WORK TO DO >>
1) From the passage on the Mel Ott League, list every local business named as a team sponsor.
2) In the passage on the Mel Ott League, turn the paragraph beginning "The league usually had four to five teams per season" into a short bulleted list that keeps its main facts.
3) Carry on the passage on the Mel Ott League from its last sentence.
___ SELECTED PASSAGE
The new league became extremely popular with fans because they could follow teams featuring former professional and college players, as well as current college players who were no longer age-eligible for other amateur leagues. Most of these players had been the fans’ hometown heroes at one point.

The players favored the league because it provided an opportunity for former pro and college athletes to continue playing competitive baseball. Current college players were able to stay in “baseball shape” during the summer.

Unlike other notable semi-pro leagues across the country, such as the Cape Cod League, Kansas Baseball League, and Alaska Baseball League, the Mel Ott League did not recruit players from outside of the metropolitan New Orleans area.

Walter “Tiger” Ruiz was one of the first organizers of the league. He was also the coach of the Gretna Stars, one of the early dominant teams. The teams were generally sponsored by local businesses such as Deviney Clothiers, Buster Hughes, Lafitte Sash, M & W Marine Service, Roy Supply, and Staples Sporting Goods. Team sponsors recruited local players to fill their rosters. Players were allowed to switch teams from year to year.

The league usually had four to five teams per season. Initially, all of the games were played in Sunday doubleheaders, but it later expanded to play on Saturdays as well. In the early days, the season ran from April to September. The season was divided into two halves, with the winners of each half playing for the league championship at the end of the season. League organizers typically planned multiple games on July 4, in conjunction with other Gretna city celebration activities.

Local newspapers routinely reported on the upcoming schedule of games and then the weekend’s results and standings.

Some of the league’s players, particularly the former professionals, played well into their thirties. In a 1964 Times-Picayune article, it was noted that several Southern Association alumni, who were familiar to local baseball fans of the New Orleans Pelicans minor league team, had continued their passion for playing the game in the Mel Ott League. They included such players as Billy Reynolds, Charlie Williams, and Emil Panko. Nolan Vicknair, who had played a couple of seasons in the New York Giants organization in the late 1940s, competed in the first couple of seasons of the league.

Local professional players who came back to New Orleans following their careers and played in the Mel Ott League included Jim Harwell, John Olagues, Jim Moser, Fabien Mang, Wally Pontiff, Mike Trapani, and Keith Graffagnini. Local fans had followed these players during their high school and American Legion careers, when the players were first making their mark in the game.

Former University of New Orleans head baseball coach Tom Schwaner had played in the minors from 1959 to 1962 with the St. Louis Cardinals and Kansas City A’s organizations. He said the Mel Ott League gave him the opportunity to continue to play after his years in the pros. He remembers it as a very competitive league, but he also had fun. He said there would be as many as 300 to 400 people in the stands each Sunday rooting for their favorite team.

Yet the league wasn’t entirely dominated by ex-professional players. High school coaches Tony Reginelli and Joe Brockhoff played during the summer months. Former prep players Bill “Brother” Burke, Rick Tranchina, and Kenny Golden were long-time players in the league. Others like them were talented players who stayed in shape to compete each summer.
______
___ DATA LINES
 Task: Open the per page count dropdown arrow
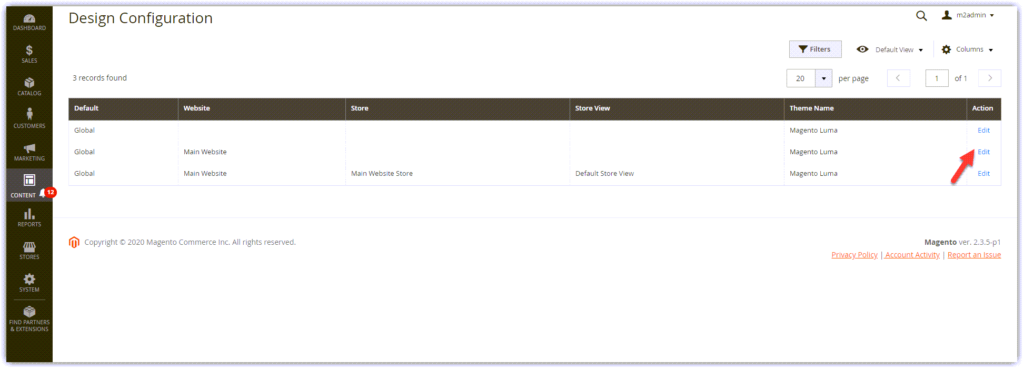(824, 78)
______
WRITTEN ANSWERS >>
1) Deviney Clothiers, Buster Hughes, Lafitte Sash, M & W Marine Service, Roy Supply, Staples Sporting Goods

2)
- Four to five teams per season
- Games were at first only Sunday doubleheaders. Saturday games were added later.
- Early seasons ran from April to September.
- Each season was split into two halves. The winners of each half played for the league championship.
- Several games were usually scheduled on July 4, along with Gretna's city celebrations.

3)
The league gradually turned to more college players to fill out team rosters. A 1974 States-Item article reported that the rosters “looked like a ‘Who’s Who’ of college baseball.” Tulane players Steve Mura and Jim Gaudet used the Mel Ott League as a steppingstone to major-league baseball careers. Maurice Ogier and Wayne Francingues played in the league before pursuing pro careers.

College players who didn’t want to leave the city during the summers opted to play competitively in the Mel Ott League to sharpen their skills. Players such as A. J. Musso, Jeff Fay, the other three Golden brothers (Pat, Wayne, and Steve), Jimmy and Larry Cabeceiras, and Wayne Silva were among them.

Terry Alario, a pitcher who prepped at West Jefferson High School and played collegiately at Northwestern State, played in the Mel Ott League during and after his college days. He said, “I played until I couldn’t get batters out anymore.” He says that players weren’t paid to play, but on occasion were the beneficiaries of fans passing the hat for donations when a home run was hit. Alario says there was also money passing hands in the stands among the older fans who liked betting on their favorite team.

A number of Mel Ott players eventually became prominent high school baseball coaches, including Jesse Daigle, Billy Fitzgerald, Frank Misuraca, Larry Schneider, Sam Dozier, Frank Cazeaux, and Barry Herbert.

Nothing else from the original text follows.